▶ Source passage
□ □ □ □
Justin G. Pillsbury, 38, who is charged with murdering Jillian Jones, 24, on Wednesday night at 32 Crosby St., made the comments to roommate Michael St. Pierre, Maine State Police Detective Christopher Tremblay wrote in an affidavit filed in Kennebec County Superior Court.

Tremblay’s affidavit says Pillsbury confessed to detectives that he stabbed and killed Jones. A state medical examiner determined she suffered three wounds – one above the ear, one on the right side of the neck and one under her chin – according to the affidavit.

Pillsbury, who had serious injuries from stab wounds police say he inflicted upon himself after stabbing Jones, was arrested Friday night at MaineGeneral Medical Center in Augusta. Wearing a large loose bandage around the front and left side of his neck, Pillsbury made his first appearance Monday in Kennebec County Superior Court.

Jones’ family members, including her father, a brother and a sister-in-law, attended the hearing.

“The father is devastated,” said Deputy Attorney General William Stokes, who spent several minutes with Jones’ family after the hearing. “They are a very nice family.”

On Sunday, about 150 people gathered for a candlelight vigil in Bingham to mourn Jones’ death. Jones grew up in the small town and was remembered as a sweet and loving person who was enrolled as a student at a Waterville beauty school at the time of her death.
□ □ □ □
▶ Task requirements
Translate this sentence from the news excerpt into Spanish: "Jones’ family members, including her father, a brother and a sister-in-law, attended the hearing." The items have no part in this work.
□ □ □ □
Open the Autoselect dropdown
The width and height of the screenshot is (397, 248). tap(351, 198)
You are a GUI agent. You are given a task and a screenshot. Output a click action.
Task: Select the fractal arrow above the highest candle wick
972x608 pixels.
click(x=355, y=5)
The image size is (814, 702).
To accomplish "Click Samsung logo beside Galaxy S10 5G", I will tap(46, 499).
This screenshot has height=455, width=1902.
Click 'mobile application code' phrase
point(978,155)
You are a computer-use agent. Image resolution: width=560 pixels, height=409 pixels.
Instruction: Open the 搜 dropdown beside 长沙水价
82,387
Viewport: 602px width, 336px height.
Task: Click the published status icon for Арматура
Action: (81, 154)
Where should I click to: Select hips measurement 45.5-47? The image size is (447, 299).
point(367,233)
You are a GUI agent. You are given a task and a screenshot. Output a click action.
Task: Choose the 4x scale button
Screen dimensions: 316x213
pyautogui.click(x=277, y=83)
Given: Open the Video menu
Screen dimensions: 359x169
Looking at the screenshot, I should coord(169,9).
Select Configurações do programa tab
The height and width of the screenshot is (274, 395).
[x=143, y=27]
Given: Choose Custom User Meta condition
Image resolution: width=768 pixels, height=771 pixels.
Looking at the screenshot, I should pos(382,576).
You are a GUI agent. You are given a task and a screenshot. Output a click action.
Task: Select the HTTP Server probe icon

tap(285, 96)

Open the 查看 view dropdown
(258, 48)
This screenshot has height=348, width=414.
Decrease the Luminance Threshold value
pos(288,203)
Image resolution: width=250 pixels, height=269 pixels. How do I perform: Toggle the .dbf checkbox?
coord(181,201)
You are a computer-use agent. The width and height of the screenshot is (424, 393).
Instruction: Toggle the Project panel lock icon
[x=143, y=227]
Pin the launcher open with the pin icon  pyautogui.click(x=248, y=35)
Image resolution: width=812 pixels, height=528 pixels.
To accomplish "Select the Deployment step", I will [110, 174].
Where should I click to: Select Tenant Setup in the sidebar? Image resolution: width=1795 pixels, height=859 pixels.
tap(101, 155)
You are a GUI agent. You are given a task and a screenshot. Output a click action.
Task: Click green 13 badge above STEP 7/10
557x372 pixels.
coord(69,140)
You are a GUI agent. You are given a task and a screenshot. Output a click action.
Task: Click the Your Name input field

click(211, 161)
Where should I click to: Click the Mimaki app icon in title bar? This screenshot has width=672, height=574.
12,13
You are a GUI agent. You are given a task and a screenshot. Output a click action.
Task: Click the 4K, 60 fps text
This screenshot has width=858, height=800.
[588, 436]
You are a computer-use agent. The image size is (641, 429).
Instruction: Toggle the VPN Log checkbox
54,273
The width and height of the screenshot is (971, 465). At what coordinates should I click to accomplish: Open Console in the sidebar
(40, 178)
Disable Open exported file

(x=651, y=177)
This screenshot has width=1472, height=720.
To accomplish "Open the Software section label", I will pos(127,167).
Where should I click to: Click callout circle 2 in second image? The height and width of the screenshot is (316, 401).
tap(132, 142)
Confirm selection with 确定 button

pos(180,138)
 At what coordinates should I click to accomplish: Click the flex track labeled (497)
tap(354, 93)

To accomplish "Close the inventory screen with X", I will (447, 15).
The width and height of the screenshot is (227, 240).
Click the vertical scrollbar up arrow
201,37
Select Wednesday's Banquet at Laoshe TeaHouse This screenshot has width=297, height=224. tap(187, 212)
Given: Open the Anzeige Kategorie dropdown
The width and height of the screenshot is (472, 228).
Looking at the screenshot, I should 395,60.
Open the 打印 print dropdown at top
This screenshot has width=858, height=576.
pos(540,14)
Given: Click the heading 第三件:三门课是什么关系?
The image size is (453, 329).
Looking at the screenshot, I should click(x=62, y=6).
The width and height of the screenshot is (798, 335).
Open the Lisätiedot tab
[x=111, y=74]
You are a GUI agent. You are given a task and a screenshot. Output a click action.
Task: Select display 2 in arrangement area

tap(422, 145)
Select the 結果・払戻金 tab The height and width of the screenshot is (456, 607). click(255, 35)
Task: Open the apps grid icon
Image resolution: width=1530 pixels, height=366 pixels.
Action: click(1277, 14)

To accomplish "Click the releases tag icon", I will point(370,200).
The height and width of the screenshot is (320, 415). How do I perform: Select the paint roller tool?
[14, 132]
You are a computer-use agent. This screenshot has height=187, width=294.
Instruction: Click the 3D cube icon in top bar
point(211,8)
□ □ □ □
▶ Response below
Los familiares de Jones, entre ellos su padre, un hermano y una cuñada, asistieron a la audiencia.